Archive for the ‘ahrc’ Category


Food/ Forethought

December 6, 2007

Case for support (1200words + 2 sides of A4 images) 7 headings


Fit to Beyond Text Programme (aims and 5 themes of BT agenda)

Aims & Objectives (specific targets and outcomes)

Research Questions (issues you explore)

Research Context (importance, other research in field, contribution to field, audience)

Research Methods (why this approach to research questions, innovations, roles of the players)

Outputs & Dissemination (examples of outputs, publications, audience, impact on policy)

Timetable (feasibility of project)


A non-sentimental view of Dundee’s objects…

December 3, 2007

How does the city communicate? (through non-textual means) What does the city communicate? (a history, a culture, an identity) To whom or to what does it communicate? (its inhabitants and its strangers). These are the fundamental research questions of this project. It is possible to subsume under these all the issues we have so far reviewed. The answers are, in a sense, quick and obvious; but elaborating them will help us to plan cities, to design them, to experience them, to make them platforms for collective thought.

The research aims and methodologies will be – in effect – the projects about Dundee which answer these questions. The context is the history of urbanism, a checklist of practitioners and books from the stoics (those philosophers of the marketplace) to the situationists to the new media practitioners who propose that digital space and technology are the new collective forums.

A non-sentimental view of one of Dundee’s objects…



Meeting minutes Thursday 29 November 07

December 3, 2007

These notes are simply a transcription of the large note pad plus a number of other salient points. They are necessarily quick, they are reference points, landmarks, not a complete surface.
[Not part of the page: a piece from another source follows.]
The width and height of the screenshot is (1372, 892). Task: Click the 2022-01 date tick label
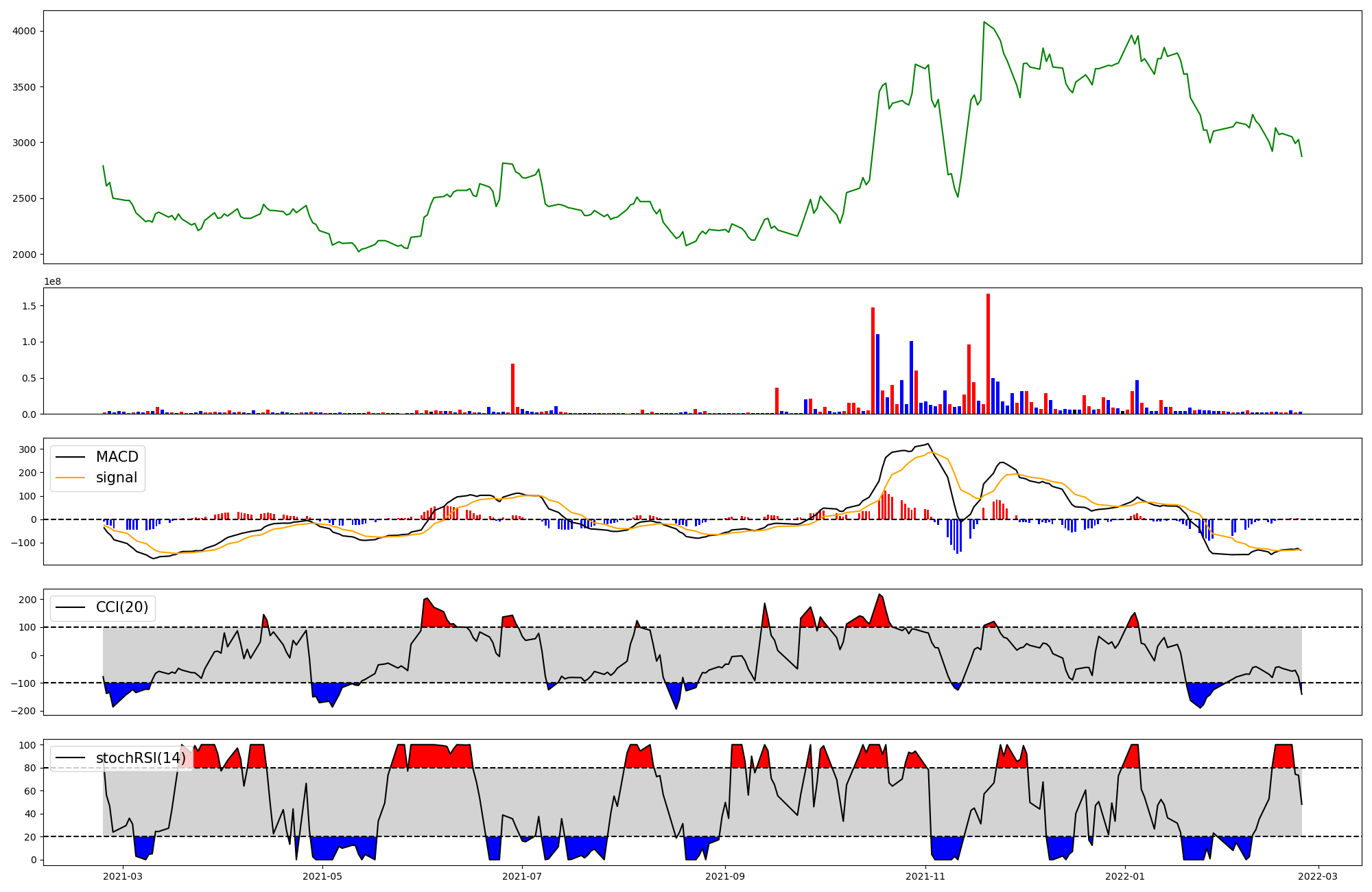click(x=1125, y=876)
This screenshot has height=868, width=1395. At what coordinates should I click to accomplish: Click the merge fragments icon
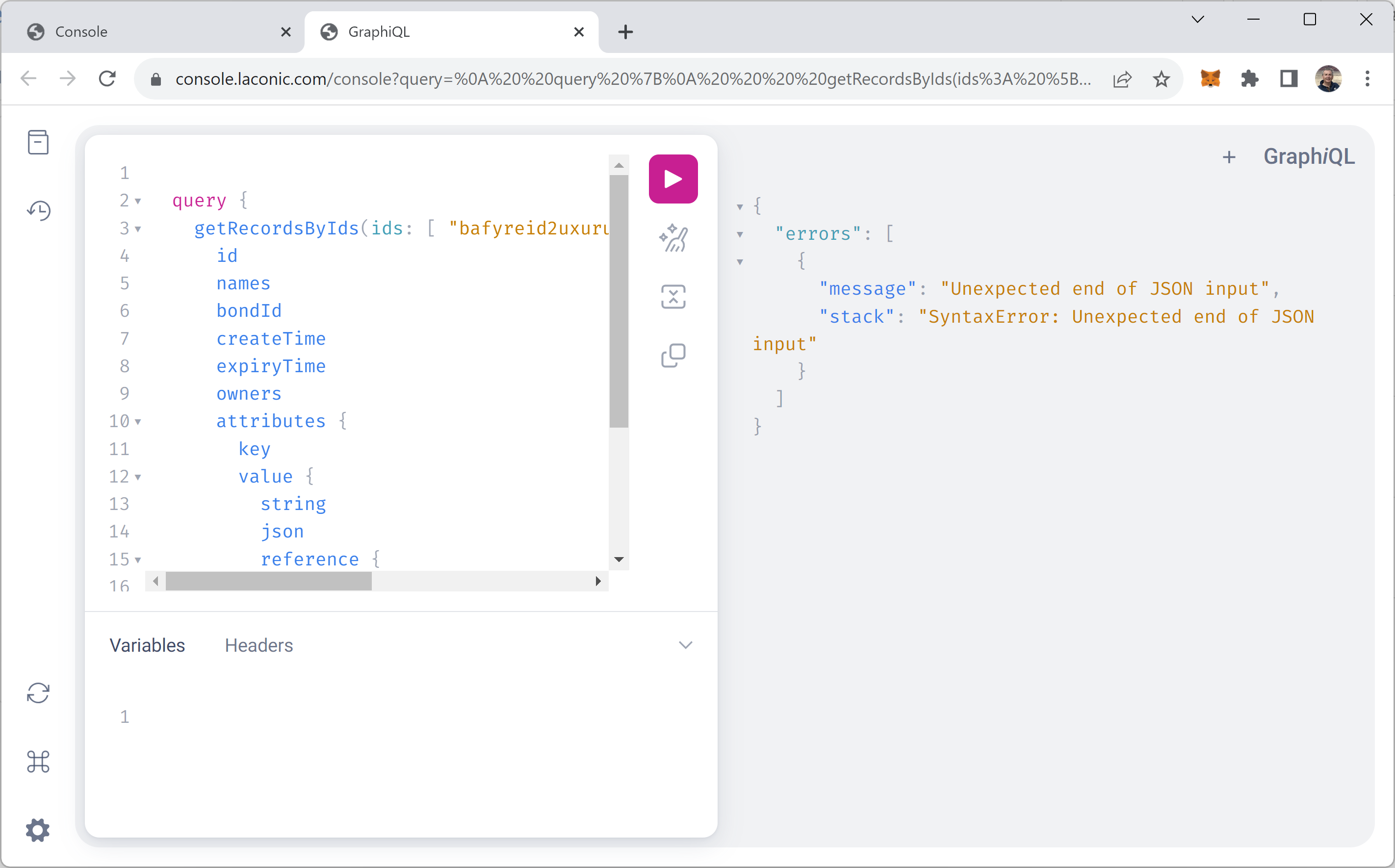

5 AHRC Beyond Text themes:

  • Making & unmaking
  • Performance, improvisation, & embodied knowledge
  • Technology, innovation, & tradition
  • Mediations
  • Transmission & memory

These cut horizontally across a number of themes or areas of interest that reflect the concerns of the group. With a bit of luck, they will be the stuff of collaborative projects:

  • Boundaries and edges: between social groups, racial groups, between city and region, urban and rural, between neighbourhoods. (Anne: the mosque among the mills, the garden among the mills)
  • The waterfront: the waterfront is Dundee’s most salient feature. The waterfront development is part of a Scottish national initiative that encompasses the River Clyde on the west coast, and Edinburgh/Leith, Dundee, Aberdeen, up the east coast.
  • The north edge of Dundee (the wild west, the hinterland, (thanks Mike G)).
  • Languages and migration: the old and new Polish communities, the growth of a local language (Mike’s language wall).
  • Watercourses: the watercourses that are ‘internal’ to Dundee
  • The Tay Valley: the city and its regions needs to include not just the Dundee waterfront, but both sides of the Tay Valley.
  • The environment: the effects of Dundee upon its waterways and environment, the effects of environmental change on Dundee, its environment, its waterfront (Alison, the organic the inorganic the waste).
  • Green spaces: urban vs green space (the Botanic Gardens).
  • Futures, past futures, tradition or heritage in relation to projected futures
  • Dundee’s important objects and places (its salient buildings, landmarks, and skyline, which may or may not be the same as the list of historically significant buildings). How do the landmarks of Dundee define the identity of Dundee and Dundonians. How do they figure in the affective relationships that Dundonians have to their city. How do they define the narratives of love and loathing that seem to animate Dundonians’ relations to their city. Tayside House, loved or loathed, figures strongly in the mental map of Dundee. A project might look closely at a specific landmark or landmarks.
  • Areas of selected interest (for instance Hill Town, Roseangle): a project might look closely at a specific area.
  • Civility, civil behaviour, anti-social behaviour: how does the city encode ideas of civility and script behaviour?
  • The identity of Dundee: the identity of Dundee lies not in its particular buildings or style of buildings, but in the relationship of Dundee to its waterfront. This relation is formal and cultural, a question of fabric and street grid, and of history, heritage, expectation, folklore, etc. Identity for whom (the inhabitant, the migrant, the visitor)?
  • Archives: the Thompson Archives and the Dundee City Planning Archives are particularly rich in social and planning history, respectively. These and other archives are a source for defining past futures of the city. There were a number of proposals for projects involving the archives, either to use them to look at specific planning periods (Beth) or to look at how Dundee represents itself to itself and to others, in its archives (Lorens).

It should be clear that a number of these themes partially or wholly include each other. There is a density around boundaries and edges that includes waterfront and wild west, and includes languages and migration, and to which issues from environment, greenspace, and the identity of Dundee cohere. The archives projects could be used to examine any of the themes. These are narratives, all of them are narratives of Dundee, and we need to think about how we can weave them together.

I think that if we could do something with two poles, something around archives (identity, the past, past futures, planning, the waterfront, language) and something around planning/surveying/recording/intervening in the physical city (which did not really get mentioned at this meeting but got considerable airtime at the first meeting), we would be doing alright.